- Conference: Big Ten Conference
- Record: 4–6–1 (2–6–1 Big Ten)
- Head coach: George Perles (1st season);
- Defensive coordinator: Nick Saban (1st season)
- MVP: Carl Banks
- Captain: Carl Banks
- Home stadium: Spartan Stadium

= 1983 Michigan State Spartans football team =

American college football season

The 1983 Michigan State Spartans football team was an American football team that represented Michigan State University as a member of the Big Ten Conference during the 1983 Big Ten football season. In their first season under head coach George Perles, the Spartans compiled a 4–6–1 record (2–6–1 in conference games), finished in seventh place in the Big Ten, and were outscored by a total of 233 to 162. In four games against ranked opponents, they defeated No. 4 Notre Dame, and lost to No. 14 Michigan, No. 17 Ohio State, and No. 12 Iowa.
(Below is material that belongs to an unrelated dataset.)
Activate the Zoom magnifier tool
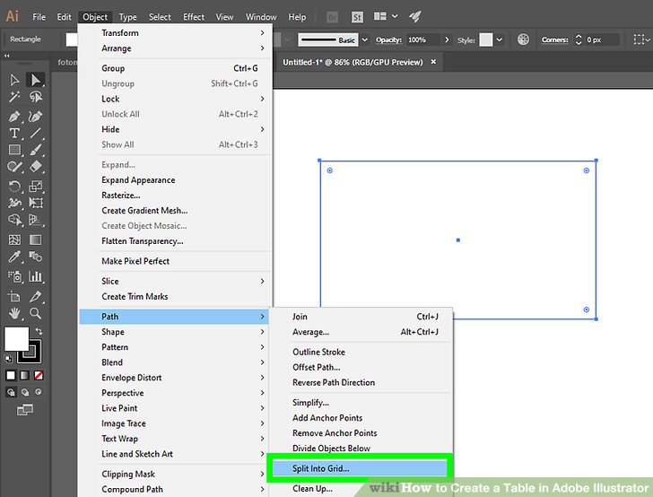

On offense, the Spartans gained an average of 102.4 rushing yards and 116.8 passing yards per game. On defense, and with Nick Saban in his first season as the Spartans' defensive coordinator, they held opponents to an average of 136.5 rushing yards and 192.5 passing yards per game. The team's statistical leaders included quarterback Clark Brown with 837 passing yards, Carl Butler with 549 rushing yards, Daryl Turner with 28 receptions and 549 receiving yards, and kicker Ralf Mojsiejenko with 46 points scored (11 of 17 field goals, 13 of 17 extra points).

Linebacker Carl Banks received first-team honors from the Associated Press (AP), the United Press International (UPI), NEA and Sporting News on the 1983 All-America college football team. Three Spartans were recognized by the AP and/or the UPI on the 1983 All-Big Ten Conference football team: Banks (AP-1; UPI-1); defensive back Phil Parker (AP-2; UPI-1); and kicker Mojsiejenko (AP-2). Banks was selected by his teammates as the team's most valuable player for the 1982 season.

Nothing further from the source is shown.